OmniFocus 3, the iOS version, tested

If you have OmniFocus 3 for the Mac, I’m sure you’ll have the iOS version as well. If you don’t, here are a couple of reasons why you should.

Of course, there are plenty of Mac task managers that have a mobile version as well. Synchronisation isn’t unique, either, but there aren’t many that synchronise through the company’s own dedicated server that also serves to enable email based task entries. The Omni Sync Server does require you to create a free account, but unlike other synchronisation services it is very fast and dependable, your data gets encrypted on the way and you have the ability to push synchronisation jobs to speed up the process.

And synchronisation truly means synchronisation; even your task preferences sync. For example, I changed the meaning of “Due Soon” meaning three days before the task has to be done at first. Then I changed my mind and changed the preference on the Mac to have it mean two days in advance.

In addition, you’ll have the opportunity to create one or more unique email addresses that will send your email – a task entry or an email from someone else you want to include in the task – to all your OmniFocus apps at once. That is very easy and efficient, and leaves you with a lot of options – and few excuses not — to enter tasks.

However, the major reason why the latest version of OmniFocus is way superior to most of the others I’ve tried is that the versions are actually identical in both feature set and the way you work with them on both platforms. The only thing that’s different is the platform’s UI and its associated human interface system. That results in OmniFocus 3 on the iPad feeling at home as soon as you start working your way through the interface.
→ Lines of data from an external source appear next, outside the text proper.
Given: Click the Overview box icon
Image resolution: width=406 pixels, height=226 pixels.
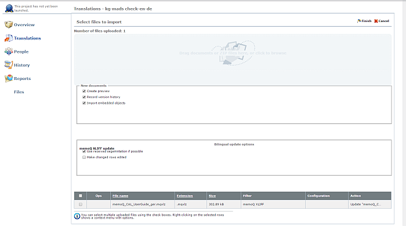Looking at the screenshot, I should (x=9, y=24).
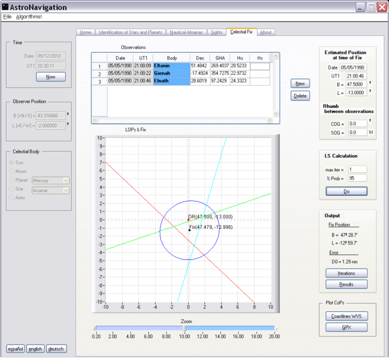Delete the selected observation
This screenshot has height=358, width=389.
pyautogui.click(x=300, y=96)
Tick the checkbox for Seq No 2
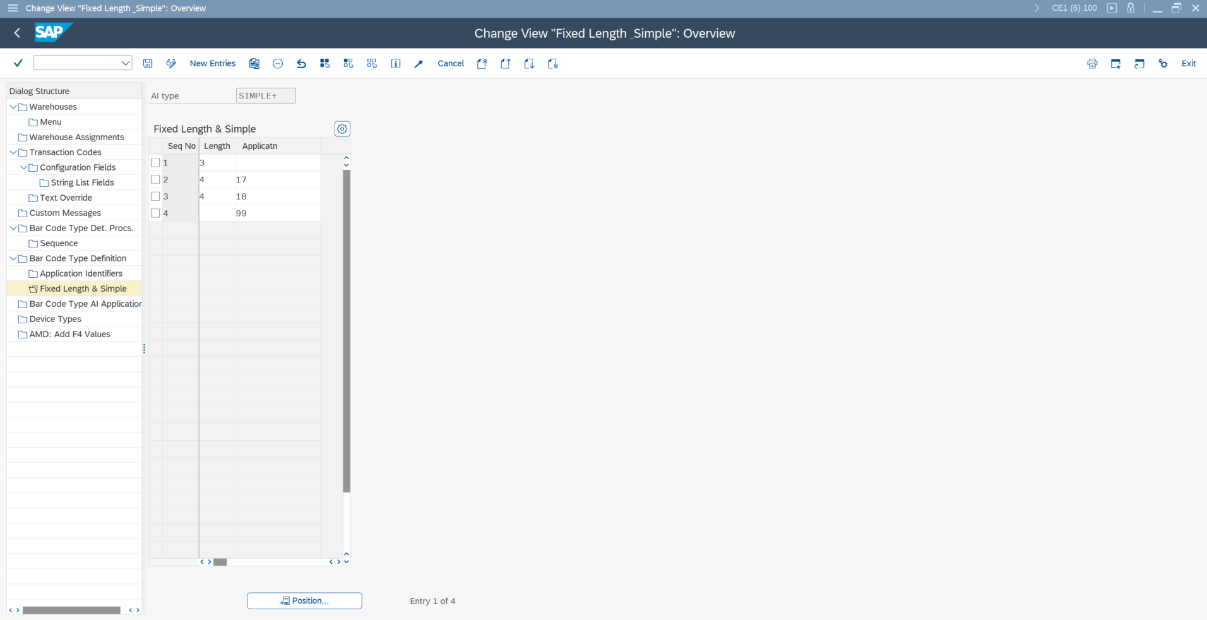1207x620 pixels. (155, 180)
The iPad interface, at least, gives you exactly the same functionality as the Mac version. The only difference is that the Forecast perspectives is now at the top of the screen, with your Inbox, Flagged, Projects, Nearby, Tags and Review beneath it (in that order). After those, you’ll see the Completed, Changed, Deferred and your own perspectives – even if you made them on the Mac.

Another difference is that you don’t need to press a Return ever. As soon as you’ve entered your data and switch to another panel or view, it’s entered and stored – and synced. And, in portrait mode, the Home panel where you view your perspectives slides out only when you need it.
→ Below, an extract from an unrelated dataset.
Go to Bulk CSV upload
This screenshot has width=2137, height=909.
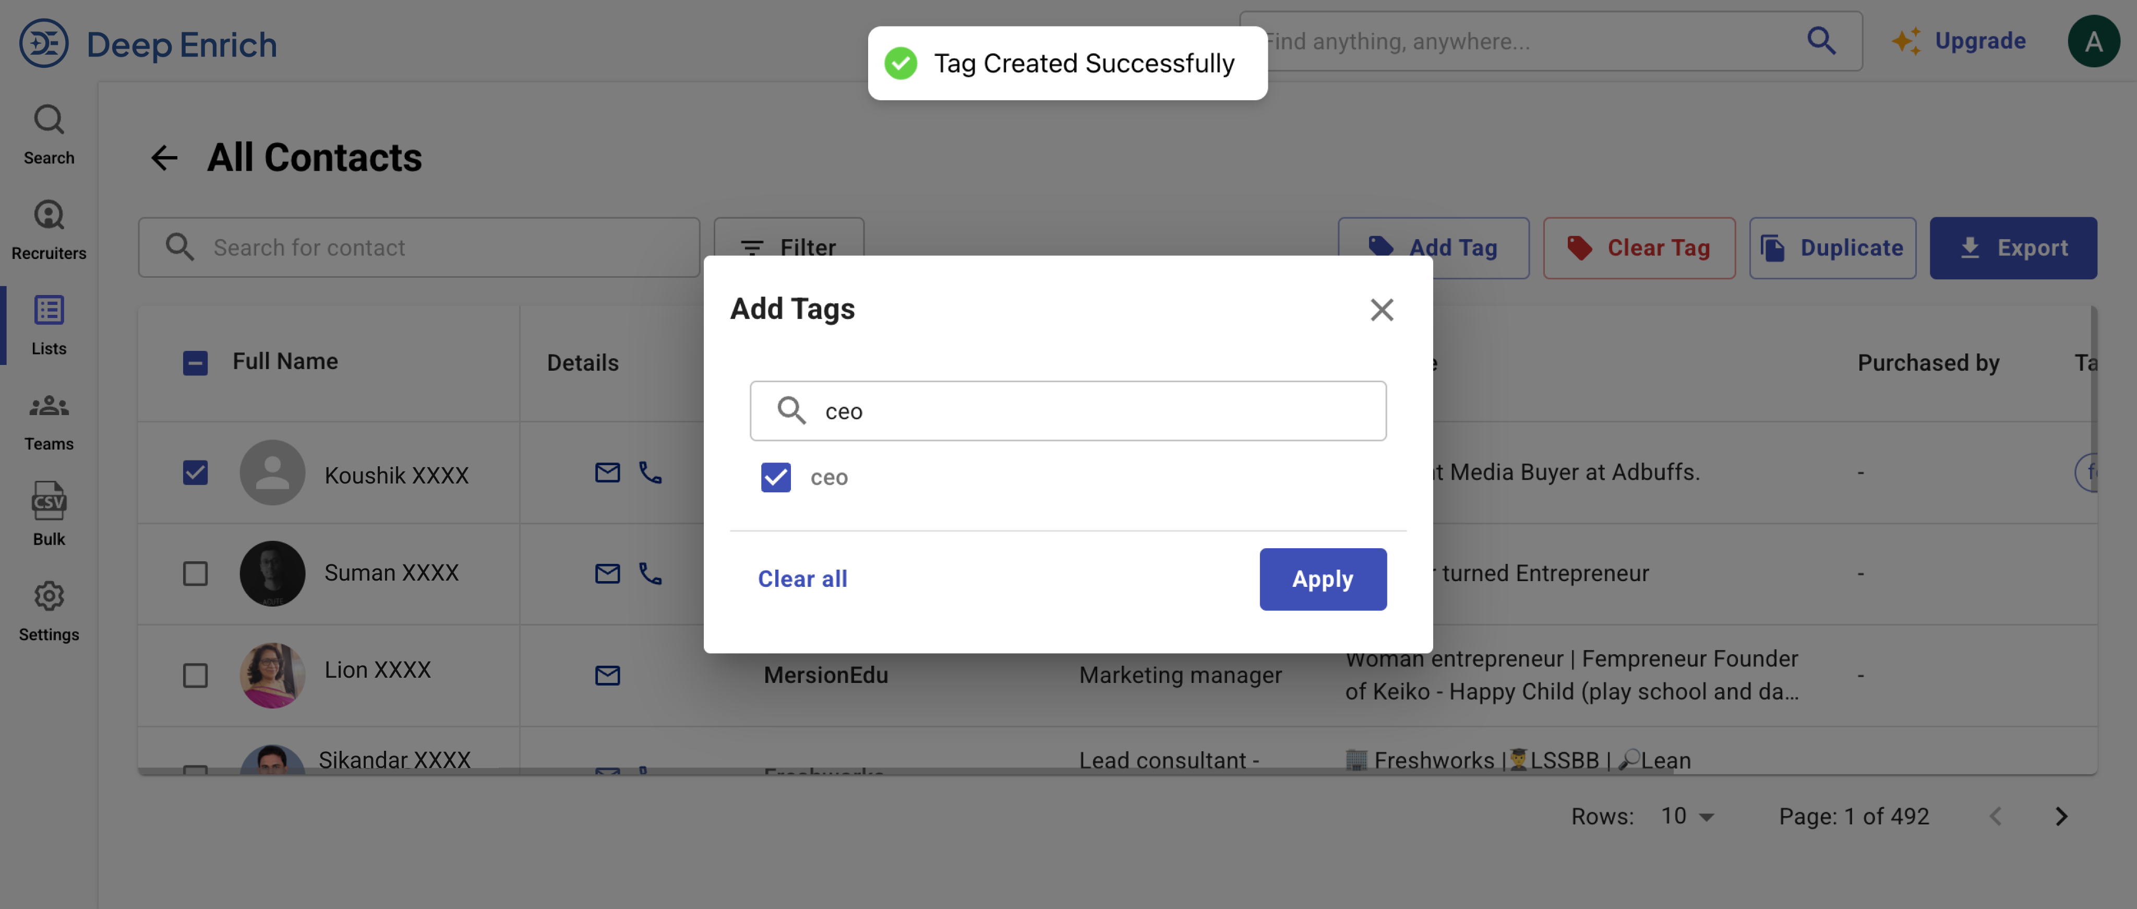(48, 514)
In short, OmniFocus 3, as I tried it out on my iPad, lets me do the same things as in OmniFocus 3 on the Mac and it does so with a lovely interface and without having me learn a whole new UI.
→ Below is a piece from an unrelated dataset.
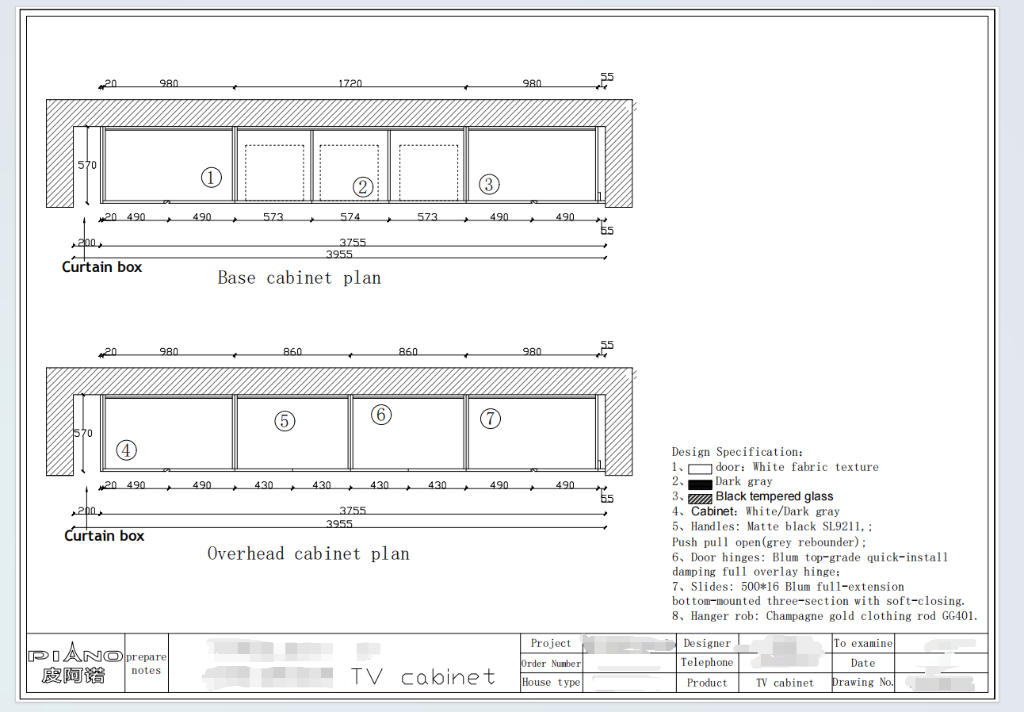Click the 'Base cabinet plan' title
Screen dimensions: 1024x712
300,278
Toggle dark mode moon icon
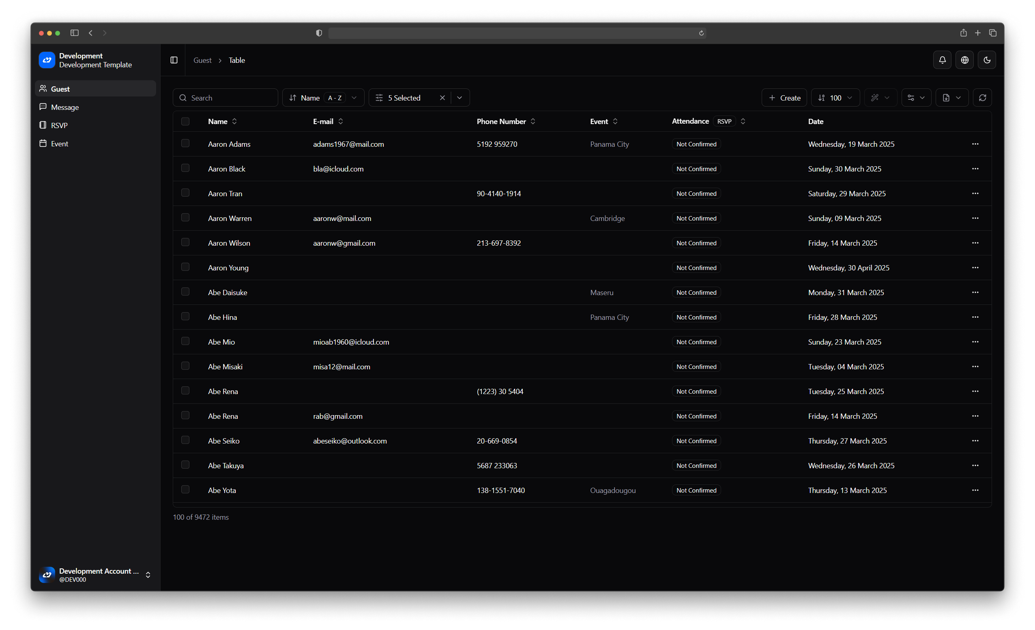 pyautogui.click(x=987, y=60)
On iOS, OmniFocus 3 is a free app with in-app purchases. The Pro features include custom perspectives, the Forecast tag, custom sidebar and custom home screen. A subscription costs around €100 a year, but you can also licence the app for $49.99 or the Pro version, which comes in at $74.99. Upgrade discounts are available. A two-week trial period is offered so you can decide whether you want the basic or pro version.